Das Tool funktioniert wie ein detaillierter Fragebogen und führt Vereine durch mögliche Gefahrenbereiche. Es lenkt den Blick auf Orte wie Umkleidekabinen oder Einzelcoaching-Situationen, in denen es zu Übergriffen kommen könnte. Eine visuelle Karte hilft Mitgliedern zudem, Risikosituationen schneller zu erkennen.
Das System bietet klare Handlungsanweisungen und Mindeststandards, um Gefahren zu minimieren. So rät es etwa davon ab, dass Trainer:innen mit einzelnen Kindern allein unterwegs sind. Lara ter Veer vom Landessportbund betonte, dass sexualisierte Gewalt überall vorkommen könne – "auch in vermeintlich sicheren Vereinsstrukturen".
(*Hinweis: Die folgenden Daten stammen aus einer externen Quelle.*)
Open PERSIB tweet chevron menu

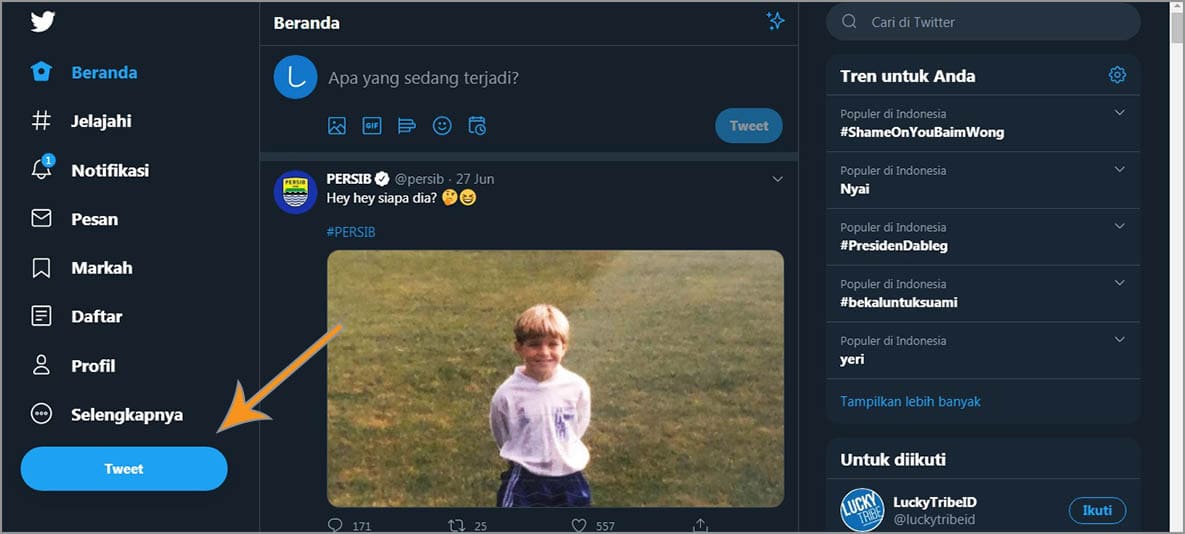pos(777,179)
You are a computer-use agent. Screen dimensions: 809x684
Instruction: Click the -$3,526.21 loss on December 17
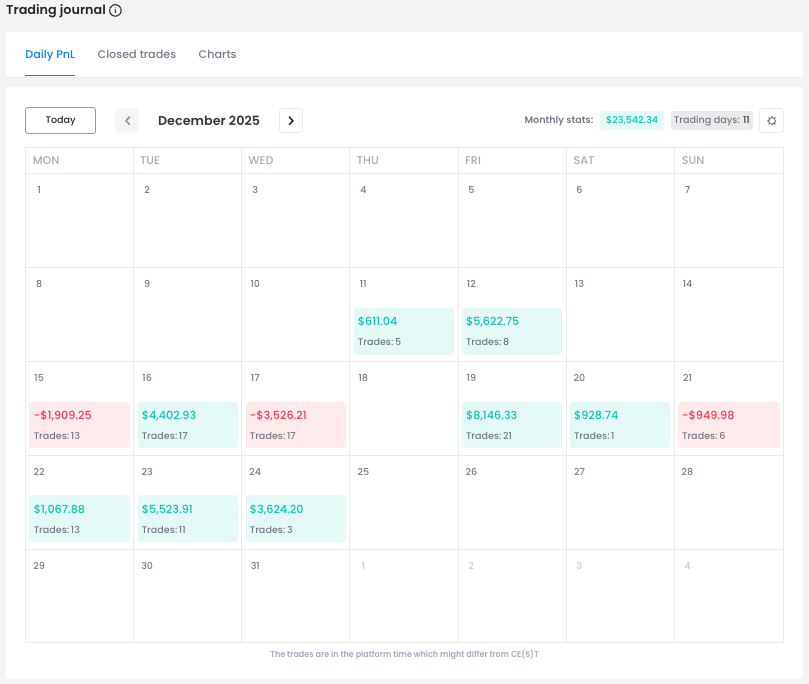pyautogui.click(x=295, y=424)
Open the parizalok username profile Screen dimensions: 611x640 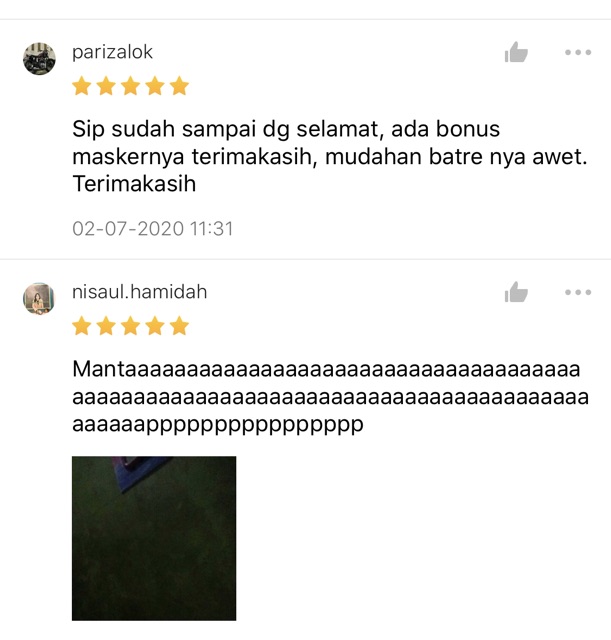click(x=112, y=52)
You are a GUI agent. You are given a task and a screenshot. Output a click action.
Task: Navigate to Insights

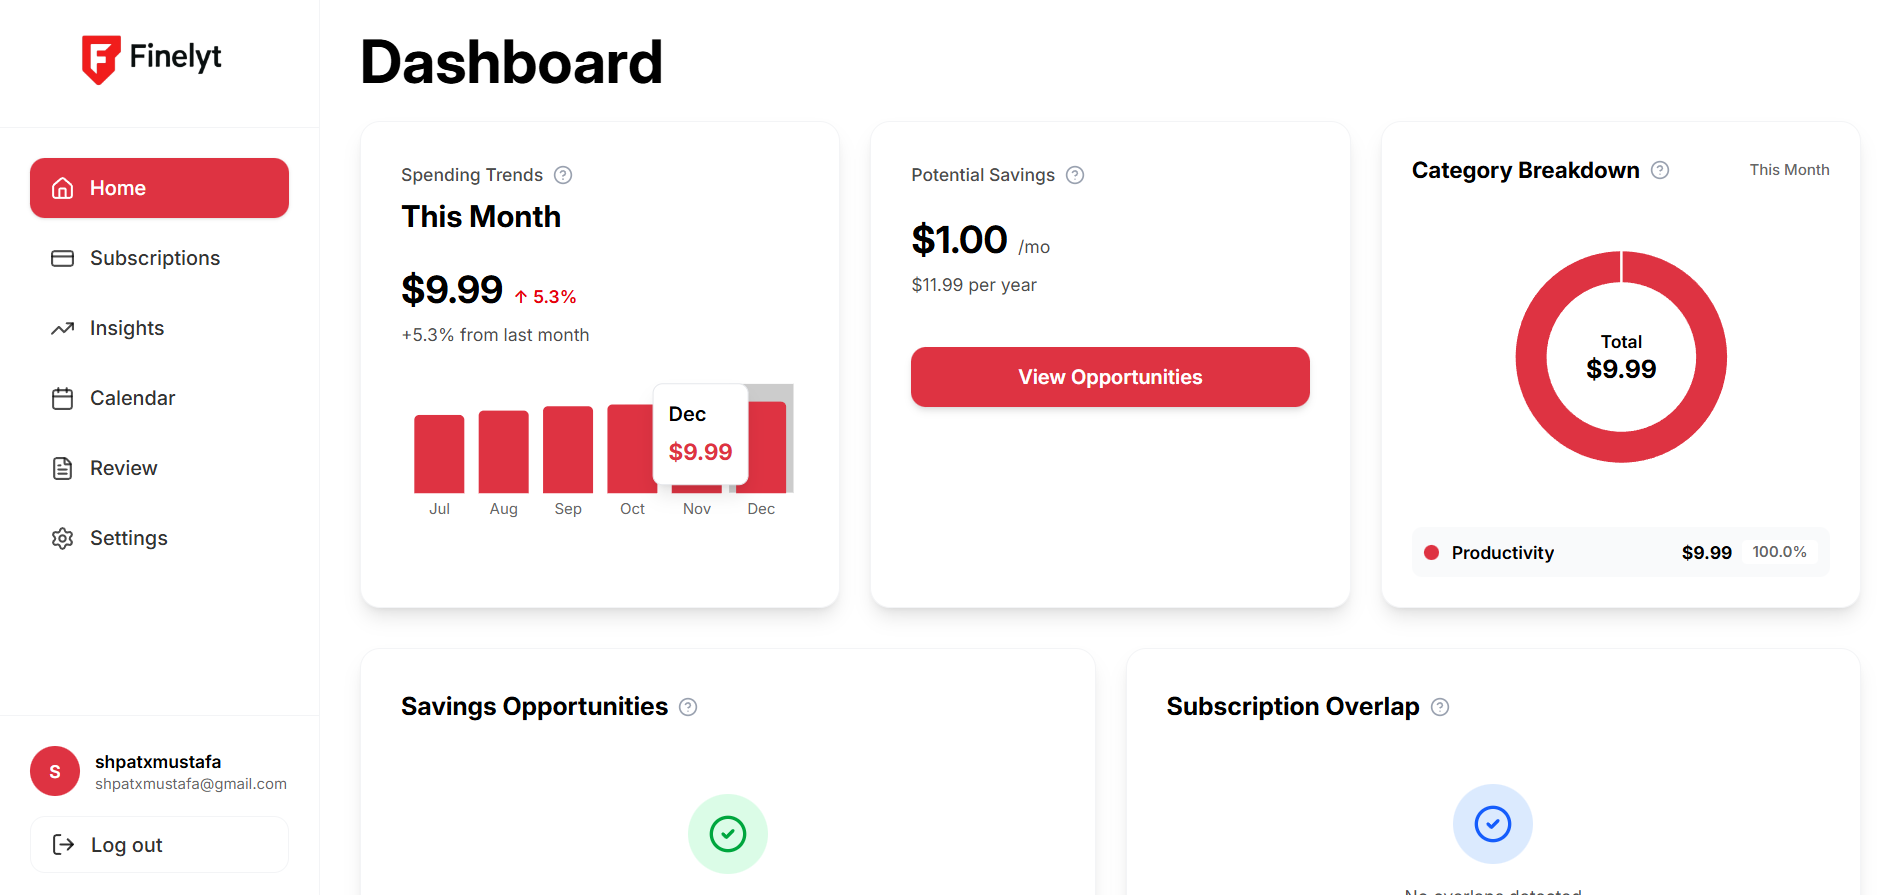126,328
In einer ersten Phase werden 600 Vereine den Generator testen. Hauptziele sind die Sensibilisierung für das Thema und die Abschreckung von Gewalt im Sport. Durch die frühzeitige Identifikation von Brennpunkten können Vereine gegensteuern, bevor Probleme eskalieren.
Der Schutzkonzept-Generator gibt Vereinen ein strukturiertes Werkzeug an die Hand, um sexualisierte Gewalt zu begegnen. Er kombiniert praktische Tipps mit visuellen Hilfen, um die Sicherheit zu erhöhen. Die Testphase wird zeigen, wie wirksam das Tool Missbrauch in lokalen Sportvereinen verhindern kann.